Most concerning is that nearly 180,000 fewer drivers searched for a driving job in April than March (-14%). When compared to April 2019, there were ~330,000 fewer job seekers for driving jobs (-23%).
The freight market for trucking companies remains very strong in the short term and indicators suggest the market will remain very strong through Q3 and be beneficial to carriers through at least Q1 of 2022.

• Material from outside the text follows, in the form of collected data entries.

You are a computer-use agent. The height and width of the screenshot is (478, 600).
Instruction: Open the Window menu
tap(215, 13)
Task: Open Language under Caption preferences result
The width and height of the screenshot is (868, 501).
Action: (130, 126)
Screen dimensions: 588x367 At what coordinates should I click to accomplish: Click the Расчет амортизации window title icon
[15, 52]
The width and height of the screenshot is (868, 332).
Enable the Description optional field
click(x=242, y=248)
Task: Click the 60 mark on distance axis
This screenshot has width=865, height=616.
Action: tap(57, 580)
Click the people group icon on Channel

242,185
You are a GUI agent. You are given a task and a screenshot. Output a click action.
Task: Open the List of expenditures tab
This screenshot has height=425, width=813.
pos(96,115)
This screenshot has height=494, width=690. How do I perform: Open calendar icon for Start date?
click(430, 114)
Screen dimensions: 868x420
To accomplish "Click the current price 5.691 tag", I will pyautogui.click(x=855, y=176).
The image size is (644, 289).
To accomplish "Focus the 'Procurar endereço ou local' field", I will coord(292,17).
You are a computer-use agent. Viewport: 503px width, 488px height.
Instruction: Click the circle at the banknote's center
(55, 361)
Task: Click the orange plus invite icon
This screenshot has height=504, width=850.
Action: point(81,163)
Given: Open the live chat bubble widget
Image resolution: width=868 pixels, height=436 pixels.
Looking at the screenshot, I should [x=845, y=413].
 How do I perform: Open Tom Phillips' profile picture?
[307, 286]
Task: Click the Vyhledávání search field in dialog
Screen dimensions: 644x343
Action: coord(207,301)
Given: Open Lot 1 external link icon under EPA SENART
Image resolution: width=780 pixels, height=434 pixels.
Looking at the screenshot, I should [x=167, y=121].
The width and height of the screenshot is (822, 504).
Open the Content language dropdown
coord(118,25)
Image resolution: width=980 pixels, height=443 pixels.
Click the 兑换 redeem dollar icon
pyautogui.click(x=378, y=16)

Retail sales remain very high, and the industrial economy is beginning to accelerate considerably. These will both keep freight demand high, and total truck loadings are forecast to be 8% higher in 2021 than in 2020. Capacity will likely remain incredibly tight, and the undersupply of trucks and drivers means that freight markets are likely to continue to play catch-up for at least the next several quarters. Where possible, retailers will try to replenish inventory levels by October to be prepared for the peak holiday shopping season.
The shortage of drivers continues to reduce capacity. Many driver training schools are running at ~50%–60% capacity, which keeps retiring drivers from being replaced. Trucking employment is still down by 42,100 jobs (2.8%) from February 2020. At the same time, new trucks remain in short supply and supply chain difficulties for truck orders are expected to persist into at least Q3.
Spot rates continue to be very high and should not fall very much in the short term. Total rates are forecast to be 14.6% higher in 2021 than 2020, while evidence suggests that truckload rates and earnings may peak in the latter half of 2021 or even in 2022. Currently, it looks as though general freight contract rates may be peaking, but specialized contract prices are poised for further growth.
As always, there are a lot of different variables that could change the market for carriers. There will almost certainly be a shift back to spending on services and away from goods in 2H 2021 or 1H 2022, and increases in taxes and/or inflation are possible. Additionally, hundreds of thousands of extra trucks will be delivered over the next few quarters, and driving schools will begin operating closer to full capacity. Any faltering in demand in late 2021 or early 2022—as drivers and trucks are rapidly added—could greatly change the challenges carriers face.
 Market information taken from:
FreightWaves Freight Intel. “Q2 Shipper Rate Report: May 2021.” 18 May 2021, FreightWaves White Paper.
FTR. “Trucking Update: May 2021.” 30 Apr 2021, FTR.
Miller, Jason. LinkedIn postings (multiple). Apr 2021, Michigan State University.